Begin INPUT

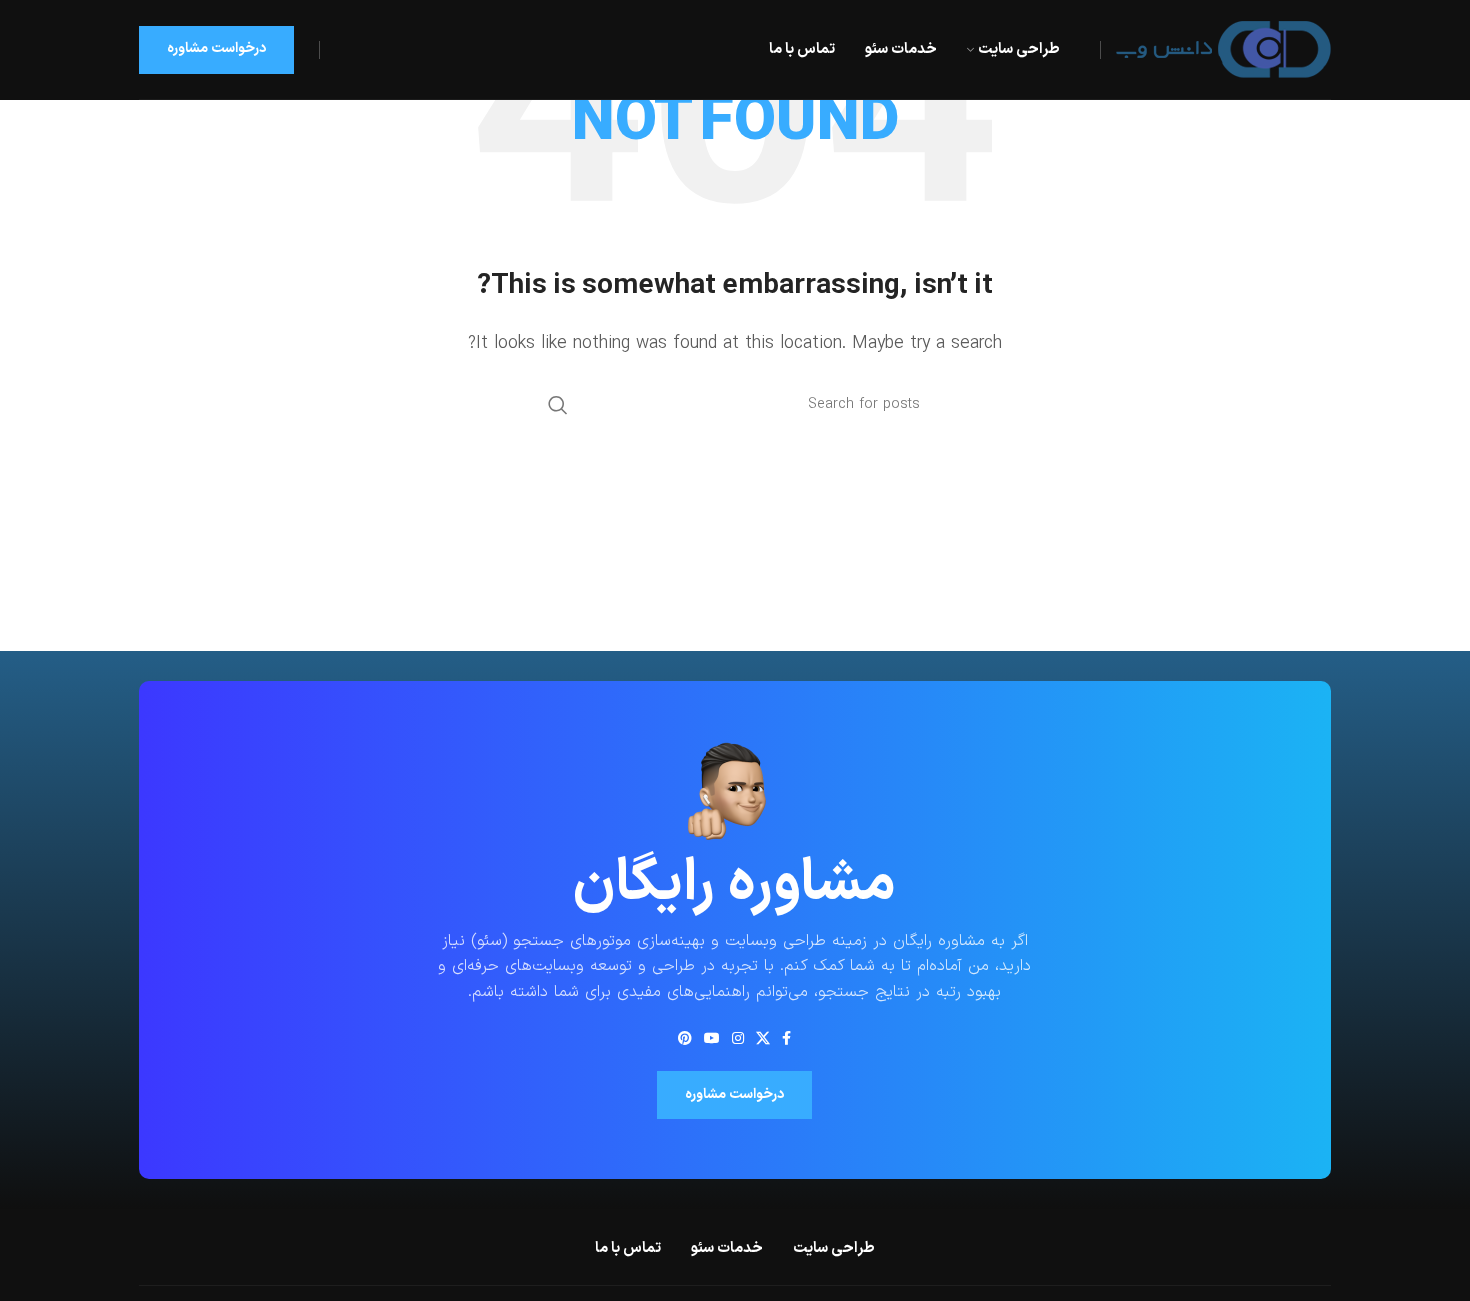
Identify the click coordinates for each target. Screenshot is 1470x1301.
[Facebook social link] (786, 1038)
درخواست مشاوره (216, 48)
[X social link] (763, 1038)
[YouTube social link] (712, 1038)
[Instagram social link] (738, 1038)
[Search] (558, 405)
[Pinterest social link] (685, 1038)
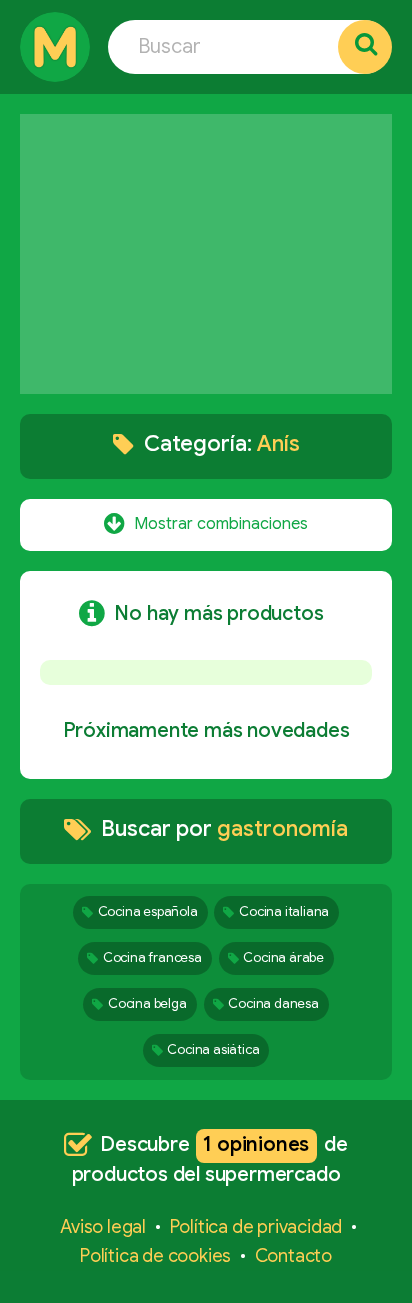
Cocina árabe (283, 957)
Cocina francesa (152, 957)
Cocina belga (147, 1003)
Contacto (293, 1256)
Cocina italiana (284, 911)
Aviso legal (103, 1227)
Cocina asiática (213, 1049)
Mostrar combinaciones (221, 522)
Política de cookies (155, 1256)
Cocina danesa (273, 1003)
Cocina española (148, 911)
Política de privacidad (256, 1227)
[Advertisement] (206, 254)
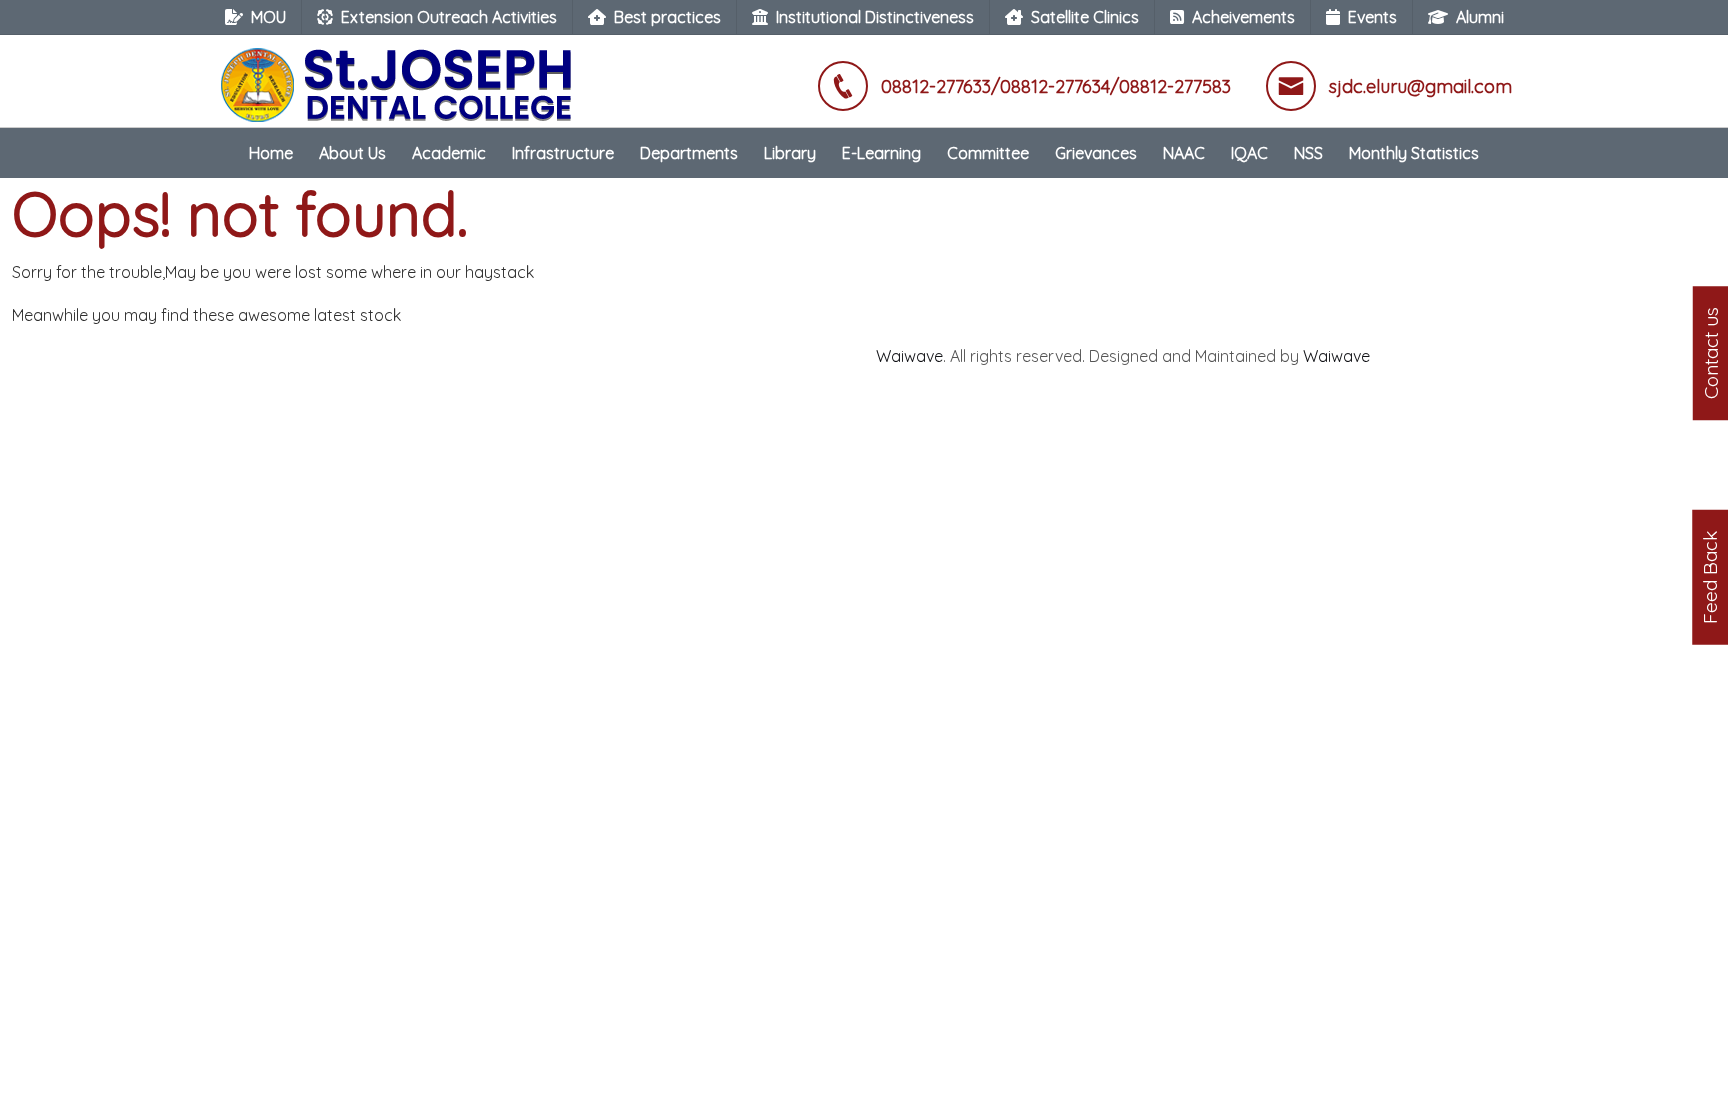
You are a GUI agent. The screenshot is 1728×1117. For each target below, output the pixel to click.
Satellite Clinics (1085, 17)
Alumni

End INPUT

*SET TASK*.
From the entries above, pull out each line that contains the word "social".

*TASK SOLUTION*.
[Facebook social link] (786, 1038)
[X social link] (763, 1038)
[YouTube social link] (712, 1038)
[Instagram social link] (738, 1038)
[Pinterest social link] (685, 1038)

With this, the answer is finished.